Aim of the exercise -
Each record, in full, must be restated word for word.

-- Dataset records follows --

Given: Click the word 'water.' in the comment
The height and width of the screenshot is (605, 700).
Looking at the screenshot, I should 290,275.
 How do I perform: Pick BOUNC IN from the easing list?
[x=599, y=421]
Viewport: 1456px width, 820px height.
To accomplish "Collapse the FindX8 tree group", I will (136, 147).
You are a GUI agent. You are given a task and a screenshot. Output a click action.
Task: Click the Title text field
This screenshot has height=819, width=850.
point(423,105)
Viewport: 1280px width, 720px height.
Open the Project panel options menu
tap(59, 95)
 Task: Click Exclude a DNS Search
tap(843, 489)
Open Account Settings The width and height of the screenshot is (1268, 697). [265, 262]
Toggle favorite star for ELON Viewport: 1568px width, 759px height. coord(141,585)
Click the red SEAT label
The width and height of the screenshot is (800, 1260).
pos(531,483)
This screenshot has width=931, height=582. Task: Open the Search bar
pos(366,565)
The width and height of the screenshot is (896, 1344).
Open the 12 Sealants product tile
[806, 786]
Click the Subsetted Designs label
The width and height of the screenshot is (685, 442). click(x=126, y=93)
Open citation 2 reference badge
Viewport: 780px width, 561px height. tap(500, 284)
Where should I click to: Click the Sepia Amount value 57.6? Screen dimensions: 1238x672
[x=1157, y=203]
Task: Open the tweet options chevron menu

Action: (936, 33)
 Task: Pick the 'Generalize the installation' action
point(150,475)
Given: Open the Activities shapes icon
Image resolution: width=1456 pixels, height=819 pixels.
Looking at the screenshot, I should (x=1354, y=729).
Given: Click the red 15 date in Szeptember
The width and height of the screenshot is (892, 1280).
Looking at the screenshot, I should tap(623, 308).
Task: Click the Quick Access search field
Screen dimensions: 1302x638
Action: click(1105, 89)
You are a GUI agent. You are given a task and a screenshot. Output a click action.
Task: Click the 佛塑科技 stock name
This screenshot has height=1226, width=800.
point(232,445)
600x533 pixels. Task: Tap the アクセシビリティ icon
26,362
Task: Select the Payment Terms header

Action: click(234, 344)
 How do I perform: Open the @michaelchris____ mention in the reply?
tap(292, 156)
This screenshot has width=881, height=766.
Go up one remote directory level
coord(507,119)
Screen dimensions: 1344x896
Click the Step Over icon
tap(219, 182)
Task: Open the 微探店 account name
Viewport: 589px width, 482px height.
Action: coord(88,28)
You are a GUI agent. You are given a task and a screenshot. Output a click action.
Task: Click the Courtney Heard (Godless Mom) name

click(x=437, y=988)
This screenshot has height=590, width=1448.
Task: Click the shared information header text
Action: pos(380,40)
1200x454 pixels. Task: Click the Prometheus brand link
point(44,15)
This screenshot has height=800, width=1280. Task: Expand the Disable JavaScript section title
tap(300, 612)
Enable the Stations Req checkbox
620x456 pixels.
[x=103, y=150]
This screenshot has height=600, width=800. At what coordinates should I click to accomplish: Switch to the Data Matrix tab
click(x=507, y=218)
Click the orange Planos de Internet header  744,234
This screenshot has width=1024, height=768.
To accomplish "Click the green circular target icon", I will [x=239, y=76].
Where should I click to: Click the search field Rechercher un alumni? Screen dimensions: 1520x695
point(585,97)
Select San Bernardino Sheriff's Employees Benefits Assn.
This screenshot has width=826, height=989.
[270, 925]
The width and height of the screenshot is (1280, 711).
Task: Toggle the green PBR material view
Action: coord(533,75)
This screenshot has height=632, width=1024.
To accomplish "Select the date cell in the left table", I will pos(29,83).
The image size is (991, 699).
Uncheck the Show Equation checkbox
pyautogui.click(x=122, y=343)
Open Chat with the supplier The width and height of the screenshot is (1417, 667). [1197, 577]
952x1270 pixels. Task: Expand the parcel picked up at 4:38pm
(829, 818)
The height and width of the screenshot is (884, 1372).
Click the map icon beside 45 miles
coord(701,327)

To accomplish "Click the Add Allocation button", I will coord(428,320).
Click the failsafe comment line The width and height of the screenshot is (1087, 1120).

-- Dataset records concluded --

Written response -
Given: Click the word 'water.' in the comment
The height and width of the screenshot is (605, 700).
Looking at the screenshot, I should 290,275.
 How do I perform: Pick BOUNC IN from the easing list?
[x=599, y=421]
Viewport: 1456px width, 820px height.
To accomplish "Collapse the FindX8 tree group", I will (136, 147).
You are a GUI agent. You are given a task and a screenshot. Output a click action.
Task: Click the Title text field
This screenshot has height=819, width=850.
point(423,105)
Viewport: 1280px width, 720px height.
Open the Project panel options menu
tap(59, 95)
 Task: Click Exclude a DNS Search
tap(843, 489)
Open Account Settings The width and height of the screenshot is (1268, 697). [265, 262]
Toggle favorite star for ELON Viewport: 1568px width, 759px height. coord(141,585)
Click the red SEAT label
The width and height of the screenshot is (800, 1260).
pos(531,483)
This screenshot has width=931, height=582. Task: Open the Search bar
pos(366,565)
The width and height of the screenshot is (896, 1344).
Open the 12 Sealants product tile
[806, 786]
Click the Subsetted Designs label
The width and height of the screenshot is (685, 442). click(x=126, y=93)
Open citation 2 reference badge
Viewport: 780px width, 561px height. tap(500, 284)
Where should I click to: Click the Sepia Amount value 57.6? Screen dimensions: 1238x672
[x=1157, y=203]
Task: Open the tweet options chevron menu

Action: (936, 33)
 Task: Pick the 'Generalize the installation' action
point(150,475)
Given: Open the Activities shapes icon
Image resolution: width=1456 pixels, height=819 pixels.
Looking at the screenshot, I should (x=1354, y=729).
Given: Click the red 15 date in Szeptember
The width and height of the screenshot is (892, 1280).
Looking at the screenshot, I should tap(623, 308).
Task: Click the Quick Access search field
Screen dimensions: 1302x638
Action: click(1105, 89)
You are a GUI agent. You are given a task and a screenshot. Output a click action.
Task: Click the 佛塑科技 stock name
This screenshot has height=1226, width=800.
point(232,445)
600x533 pixels. Task: Tap the アクセシビリティ icon
26,362
Task: Select the Payment Terms header

Action: click(234, 344)
 How do I perform: Open the @michaelchris____ mention in the reply?
tap(292, 156)
This screenshot has width=881, height=766.
Go up one remote directory level
coord(507,119)
Screen dimensions: 1344x896
Click the Step Over icon
tap(219, 182)
Task: Open the 微探店 account name
Viewport: 589px width, 482px height.
Action: coord(88,28)
You are a GUI agent. You are given a task and a screenshot. Output a click action.
Task: Click the Courtney Heard (Godless Mom) name

click(x=437, y=988)
This screenshot has height=590, width=1448.
Task: Click the shared information header text
Action: pos(380,40)
1200x454 pixels. Task: Click the Prometheus brand link
point(44,15)
This screenshot has height=800, width=1280. Task: Expand the Disable JavaScript section title
tap(300, 612)
Enable the Stations Req checkbox
620x456 pixels.
[x=103, y=150]
This screenshot has height=600, width=800. At what coordinates should I click to accomplish: Switch to the Data Matrix tab
click(x=507, y=218)
Click the orange Planos de Internet header  744,234
This screenshot has width=1024, height=768.
To accomplish "Click the green circular target icon", I will [x=239, y=76].
Where should I click to: Click the search field Rechercher un alumni? Screen dimensions: 1520x695
point(585,97)
Select San Bernardino Sheriff's Employees Benefits Assn.
This screenshot has width=826, height=989.
[270, 925]
The width and height of the screenshot is (1280, 711).
Task: Toggle the green PBR material view
Action: coord(533,75)
This screenshot has height=632, width=1024.
To accomplish "Select the date cell in the left table", I will pos(29,83).
The image size is (991, 699).
Uncheck the Show Equation checkbox
pyautogui.click(x=122, y=343)
Open Chat with the supplier The width and height of the screenshot is (1417, 667). [1197, 577]
952x1270 pixels. Task: Expand the parcel picked up at 4:38pm
(829, 818)
The height and width of the screenshot is (884, 1372).
Click the map icon beside 45 miles
coord(701,327)

To accomplish "Click the Add Allocation button", I will coord(428,320).
Click the failsafe comment line The width and height of the screenshot is (1087, 1120).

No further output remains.